### GIVEN DATA
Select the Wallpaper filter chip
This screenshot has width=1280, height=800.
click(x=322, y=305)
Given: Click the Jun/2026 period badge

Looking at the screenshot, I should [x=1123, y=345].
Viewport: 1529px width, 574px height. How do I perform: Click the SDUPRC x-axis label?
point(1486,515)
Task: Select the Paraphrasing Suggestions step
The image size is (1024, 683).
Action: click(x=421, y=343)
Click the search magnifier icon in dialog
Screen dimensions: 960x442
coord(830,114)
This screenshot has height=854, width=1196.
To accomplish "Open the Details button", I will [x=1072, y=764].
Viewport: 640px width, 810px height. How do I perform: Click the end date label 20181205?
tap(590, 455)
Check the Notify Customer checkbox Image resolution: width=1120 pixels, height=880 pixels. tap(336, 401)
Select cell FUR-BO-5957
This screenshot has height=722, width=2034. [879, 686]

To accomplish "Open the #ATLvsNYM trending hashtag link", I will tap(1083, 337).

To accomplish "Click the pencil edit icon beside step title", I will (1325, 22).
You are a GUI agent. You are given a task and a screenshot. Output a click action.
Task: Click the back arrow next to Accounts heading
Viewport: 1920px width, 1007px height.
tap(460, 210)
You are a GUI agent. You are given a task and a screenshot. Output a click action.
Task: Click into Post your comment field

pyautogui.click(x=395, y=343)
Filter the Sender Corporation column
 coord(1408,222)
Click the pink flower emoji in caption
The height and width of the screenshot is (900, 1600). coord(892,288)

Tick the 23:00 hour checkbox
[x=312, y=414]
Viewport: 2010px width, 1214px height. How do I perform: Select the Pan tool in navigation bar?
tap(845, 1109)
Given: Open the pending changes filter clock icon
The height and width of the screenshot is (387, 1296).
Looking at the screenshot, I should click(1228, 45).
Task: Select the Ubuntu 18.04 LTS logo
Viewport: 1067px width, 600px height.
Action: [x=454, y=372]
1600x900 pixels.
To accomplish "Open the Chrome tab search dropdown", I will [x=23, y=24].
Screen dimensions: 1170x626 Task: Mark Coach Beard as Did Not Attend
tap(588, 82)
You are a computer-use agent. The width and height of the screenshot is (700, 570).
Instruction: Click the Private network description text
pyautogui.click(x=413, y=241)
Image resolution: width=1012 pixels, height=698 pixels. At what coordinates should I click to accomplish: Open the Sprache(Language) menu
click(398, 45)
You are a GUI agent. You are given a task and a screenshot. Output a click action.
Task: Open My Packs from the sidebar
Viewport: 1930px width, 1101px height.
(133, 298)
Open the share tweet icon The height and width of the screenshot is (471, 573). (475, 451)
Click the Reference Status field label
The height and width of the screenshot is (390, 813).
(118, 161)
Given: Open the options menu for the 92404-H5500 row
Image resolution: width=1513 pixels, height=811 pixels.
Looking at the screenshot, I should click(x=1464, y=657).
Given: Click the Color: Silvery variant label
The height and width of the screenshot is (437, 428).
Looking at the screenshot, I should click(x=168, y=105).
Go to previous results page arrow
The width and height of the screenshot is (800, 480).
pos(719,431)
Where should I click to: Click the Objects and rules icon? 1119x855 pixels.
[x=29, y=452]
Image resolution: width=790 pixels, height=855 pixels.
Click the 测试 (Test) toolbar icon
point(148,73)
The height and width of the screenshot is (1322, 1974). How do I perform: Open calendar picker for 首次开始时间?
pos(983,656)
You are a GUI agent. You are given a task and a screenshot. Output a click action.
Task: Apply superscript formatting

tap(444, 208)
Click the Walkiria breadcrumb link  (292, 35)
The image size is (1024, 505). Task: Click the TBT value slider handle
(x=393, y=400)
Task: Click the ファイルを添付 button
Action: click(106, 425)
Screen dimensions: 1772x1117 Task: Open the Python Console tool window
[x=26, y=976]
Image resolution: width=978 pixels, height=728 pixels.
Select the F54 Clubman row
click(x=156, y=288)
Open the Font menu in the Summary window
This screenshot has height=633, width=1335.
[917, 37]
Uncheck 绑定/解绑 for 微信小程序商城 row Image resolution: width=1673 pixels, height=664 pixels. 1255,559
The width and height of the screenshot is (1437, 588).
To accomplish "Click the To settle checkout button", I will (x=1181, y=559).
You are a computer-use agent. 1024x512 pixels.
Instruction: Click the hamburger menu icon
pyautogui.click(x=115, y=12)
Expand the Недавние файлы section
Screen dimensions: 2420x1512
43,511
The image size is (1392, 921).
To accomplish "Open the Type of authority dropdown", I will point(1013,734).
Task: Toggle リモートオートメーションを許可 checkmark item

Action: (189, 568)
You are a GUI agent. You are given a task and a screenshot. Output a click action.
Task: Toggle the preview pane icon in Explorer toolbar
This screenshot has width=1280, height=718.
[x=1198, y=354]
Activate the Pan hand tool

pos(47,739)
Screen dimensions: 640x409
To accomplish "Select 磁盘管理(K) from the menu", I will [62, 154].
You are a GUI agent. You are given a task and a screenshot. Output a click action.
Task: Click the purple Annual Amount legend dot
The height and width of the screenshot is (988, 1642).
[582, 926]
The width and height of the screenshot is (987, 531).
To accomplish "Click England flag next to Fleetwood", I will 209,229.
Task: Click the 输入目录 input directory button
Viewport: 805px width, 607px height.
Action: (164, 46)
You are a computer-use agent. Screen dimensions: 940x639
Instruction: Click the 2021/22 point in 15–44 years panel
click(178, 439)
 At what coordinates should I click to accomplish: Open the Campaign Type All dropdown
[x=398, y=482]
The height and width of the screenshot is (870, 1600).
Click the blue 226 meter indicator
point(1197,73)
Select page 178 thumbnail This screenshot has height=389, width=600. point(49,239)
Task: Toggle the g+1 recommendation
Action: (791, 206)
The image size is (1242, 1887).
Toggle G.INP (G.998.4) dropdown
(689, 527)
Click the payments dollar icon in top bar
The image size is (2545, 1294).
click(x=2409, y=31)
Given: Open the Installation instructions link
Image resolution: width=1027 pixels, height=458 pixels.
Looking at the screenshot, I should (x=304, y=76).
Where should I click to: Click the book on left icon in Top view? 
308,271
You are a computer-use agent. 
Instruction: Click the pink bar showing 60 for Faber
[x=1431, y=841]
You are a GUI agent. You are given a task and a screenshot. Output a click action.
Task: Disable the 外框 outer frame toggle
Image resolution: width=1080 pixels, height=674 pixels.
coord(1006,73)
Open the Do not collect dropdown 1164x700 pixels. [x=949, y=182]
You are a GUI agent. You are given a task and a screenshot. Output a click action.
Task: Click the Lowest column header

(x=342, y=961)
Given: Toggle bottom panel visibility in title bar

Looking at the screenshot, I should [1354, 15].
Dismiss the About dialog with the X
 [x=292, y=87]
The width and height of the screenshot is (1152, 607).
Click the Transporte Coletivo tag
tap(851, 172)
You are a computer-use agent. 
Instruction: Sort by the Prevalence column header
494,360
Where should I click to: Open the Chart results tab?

### WHAT IS NEEDED
Reproduce all of the rows above word for word, changing nothing in any line.

### TASK SOLUTION
Select the Wallpaper filter chip
This screenshot has width=1280, height=800.
click(x=322, y=305)
Given: Click the Jun/2026 period badge

Looking at the screenshot, I should [x=1123, y=345].
Viewport: 1529px width, 574px height. How do I perform: Click the SDUPRC x-axis label?
point(1486,515)
Task: Select the Paraphrasing Suggestions step
The image size is (1024, 683).
Action: click(x=421, y=343)
Click the search magnifier icon in dialog
Screen dimensions: 960x442
coord(830,114)
This screenshot has height=854, width=1196.
To accomplish "Open the Details button", I will [x=1072, y=764].
Viewport: 640px width, 810px height. How do I perform: Click the end date label 20181205?
tap(590, 455)
Check the Notify Customer checkbox Image resolution: width=1120 pixels, height=880 pixels. tap(336, 401)
Select cell FUR-BO-5957
This screenshot has height=722, width=2034. [879, 686]

To accomplish "Open the #ATLvsNYM trending hashtag link", I will tap(1083, 337).

To accomplish "Click the pencil edit icon beside step title", I will (1325, 22).
You are a GUI agent. You are given a task and a screenshot. Output a click action.
Task: Click the back arrow next to Accounts heading
Viewport: 1920px width, 1007px height.
tap(460, 210)
You are a GUI agent. You are given a task and a screenshot. Output a click action.
Task: Click into Post your comment field

pyautogui.click(x=395, y=343)
Filter the Sender Corporation column
 coord(1408,222)
Click the pink flower emoji in caption
The height and width of the screenshot is (900, 1600). coord(892,288)

Tick the 23:00 hour checkbox
[x=312, y=414]
Viewport: 2010px width, 1214px height. How do I perform: Select the Pan tool in navigation bar?
tap(845, 1109)
Given: Open the pending changes filter clock icon
The height and width of the screenshot is (387, 1296).
Looking at the screenshot, I should click(1228, 45).
Task: Select the Ubuntu 18.04 LTS logo
Viewport: 1067px width, 600px height.
Action: [x=454, y=372]
1600x900 pixels.
To accomplish "Open the Chrome tab search dropdown", I will [x=23, y=24].
Screen dimensions: 1170x626 Task: Mark Coach Beard as Did Not Attend
tap(588, 82)
You are a computer-use agent. The width and height of the screenshot is (700, 570).
Instruction: Click the Private network description text
pyautogui.click(x=413, y=241)
Image resolution: width=1012 pixels, height=698 pixels. At what coordinates should I click to accomplish: Open the Sprache(Language) menu
click(398, 45)
You are a GUI agent. You are given a task and a screenshot. Output a click action.
Task: Open My Packs from the sidebar
Viewport: 1930px width, 1101px height.
(133, 298)
Open the share tweet icon The height and width of the screenshot is (471, 573). (475, 451)
Click the Reference Status field label
The height and width of the screenshot is (390, 813).
(118, 161)
Given: Open the options menu for the 92404-H5500 row
Image resolution: width=1513 pixels, height=811 pixels.
Looking at the screenshot, I should click(x=1464, y=657).
Given: Click the Color: Silvery variant label
The height and width of the screenshot is (437, 428).
Looking at the screenshot, I should click(x=168, y=105).
Go to previous results page arrow
The width and height of the screenshot is (800, 480).
pos(719,431)
Where should I click to: Click the Objects and rules icon? 1119x855 pixels.
[x=29, y=452]
Image resolution: width=790 pixels, height=855 pixels.
Click the 测试 (Test) toolbar icon
point(148,73)
The height and width of the screenshot is (1322, 1974). How do I perform: Open calendar picker for 首次开始时间?
pos(983,656)
You are a GUI agent. You are given a task and a screenshot. Output a click action.
Task: Apply superscript formatting

tap(444, 208)
Click the Walkiria breadcrumb link  (292, 35)
The image size is (1024, 505). Task: Click the TBT value slider handle
(x=393, y=400)
Task: Click the ファイルを添付 button
Action: click(106, 425)
Screen dimensions: 1772x1117 Task: Open the Python Console tool window
[x=26, y=976]
Image resolution: width=978 pixels, height=728 pixels.
Select the F54 Clubman row
click(x=156, y=288)
Open the Font menu in the Summary window
This screenshot has height=633, width=1335.
[917, 37]
Uncheck 绑定/解绑 for 微信小程序商城 row Image resolution: width=1673 pixels, height=664 pixels. 1255,559
The width and height of the screenshot is (1437, 588).
To accomplish "Click the To settle checkout button", I will (x=1181, y=559).
You are a computer-use agent. 1024x512 pixels.
Instruction: Click the hamburger menu icon
pyautogui.click(x=115, y=12)
Expand the Недавние файлы section
Screen dimensions: 2420x1512
43,511
The image size is (1392, 921).
To accomplish "Open the Type of authority dropdown", I will point(1013,734).
Task: Toggle リモートオートメーションを許可 checkmark item

Action: (189, 568)
You are a GUI agent. You are given a task and a screenshot. Output a click action.
Task: Toggle the preview pane icon in Explorer toolbar
This screenshot has width=1280, height=718.
[x=1198, y=354]
Activate the Pan hand tool

pos(47,739)
Screen dimensions: 640x409
To accomplish "Select 磁盘管理(K) from the menu", I will [62, 154].
You are a GUI agent. You are given a task and a screenshot. Output a click action.
Task: Click the purple Annual Amount legend dot
The height and width of the screenshot is (988, 1642).
[582, 926]
The width and height of the screenshot is (987, 531).
To accomplish "Click England flag next to Fleetwood", I will 209,229.
Task: Click the 输入目录 input directory button
Viewport: 805px width, 607px height.
Action: (164, 46)
You are a computer-use agent. Screen dimensions: 940x639
Instruction: Click the 2021/22 point in 15–44 years panel
click(178, 439)
 At what coordinates should I click to accomplish: Open the Campaign Type All dropdown
[x=398, y=482]
The height and width of the screenshot is (870, 1600).
Click the blue 226 meter indicator
point(1197,73)
Select page 178 thumbnail This screenshot has height=389, width=600. point(49,239)
Task: Toggle the g+1 recommendation
Action: (791, 206)
The image size is (1242, 1887).
Toggle G.INP (G.998.4) dropdown
(689, 527)
Click the payments dollar icon in top bar
The image size is (2545, 1294).
click(x=2409, y=31)
Given: Open the Installation instructions link
Image resolution: width=1027 pixels, height=458 pixels.
Looking at the screenshot, I should (x=304, y=76).
Where should I click to: Click the book on left icon in Top view? 
308,271
You are a computer-use agent. 
Instruction: Click the pink bar showing 60 for Faber
[x=1431, y=841]
You are a GUI agent. You are given a task and a screenshot. Output a click action.
Task: Disable the 外框 outer frame toggle
Image resolution: width=1080 pixels, height=674 pixels.
coord(1006,73)
Open the Do not collect dropdown 1164x700 pixels. [x=949, y=182]
You are a GUI agent. You are given a task and a screenshot. Output a click action.
Task: Click the Lowest column header

(x=342, y=961)
Given: Toggle bottom panel visibility in title bar

Looking at the screenshot, I should [1354, 15].
Dismiss the About dialog with the X
 [x=292, y=87]
The width and height of the screenshot is (1152, 607).
Click the Transporte Coletivo tag
tap(851, 172)
You are a computer-use agent. 
Instruction: Sort by the Prevalence column header
494,360
Where should I click to: Open the Chart results tab?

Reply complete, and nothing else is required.